**Input data**
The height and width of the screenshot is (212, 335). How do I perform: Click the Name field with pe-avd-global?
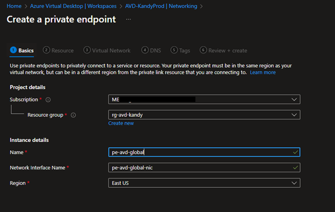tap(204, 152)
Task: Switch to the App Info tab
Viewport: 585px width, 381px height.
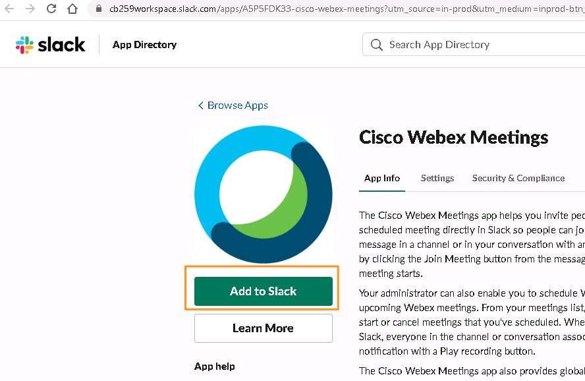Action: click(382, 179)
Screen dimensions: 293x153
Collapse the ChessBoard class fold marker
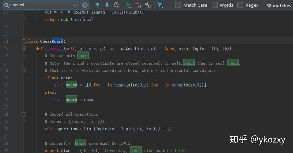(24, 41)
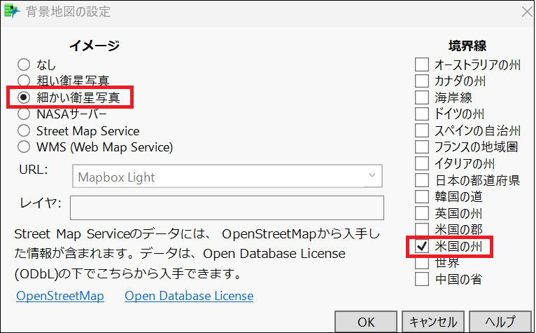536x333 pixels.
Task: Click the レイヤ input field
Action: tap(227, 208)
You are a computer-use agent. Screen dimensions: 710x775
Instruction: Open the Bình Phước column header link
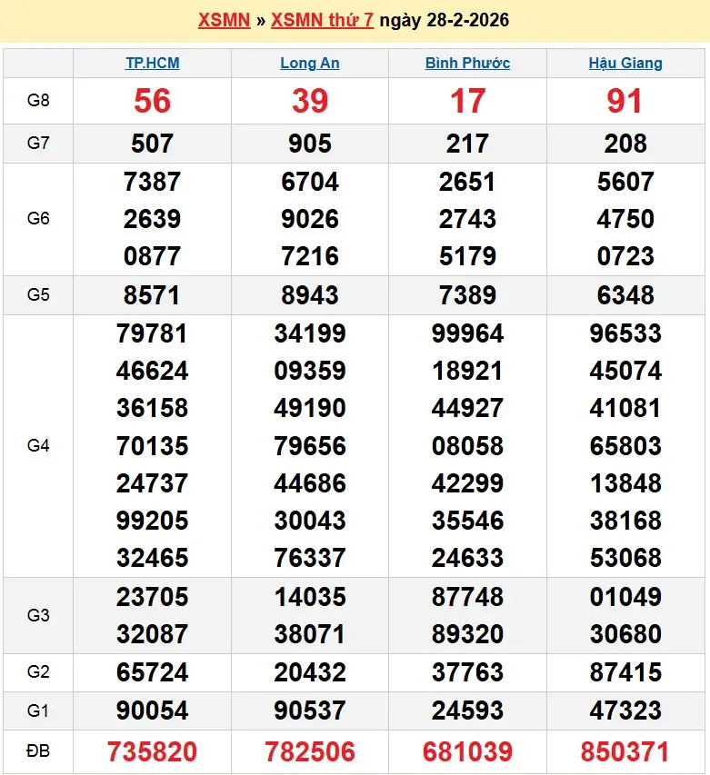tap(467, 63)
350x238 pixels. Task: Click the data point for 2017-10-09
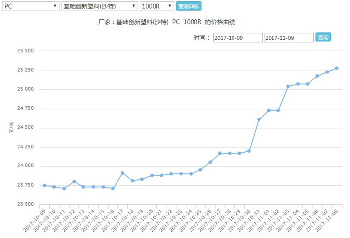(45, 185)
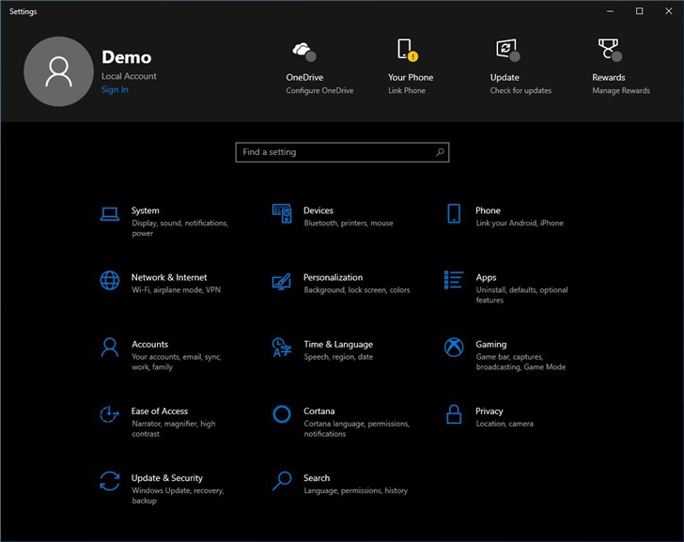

**What to produce**
Please repeat, exactly and with nothing else, the lines from the one containing "350x238 pixels. Task: Click" to the last line of the entries, both included, excluding any pictures.

**Finished exercise**
350x238 pixels. Task: Click the data point for 2017-10-09
(45, 185)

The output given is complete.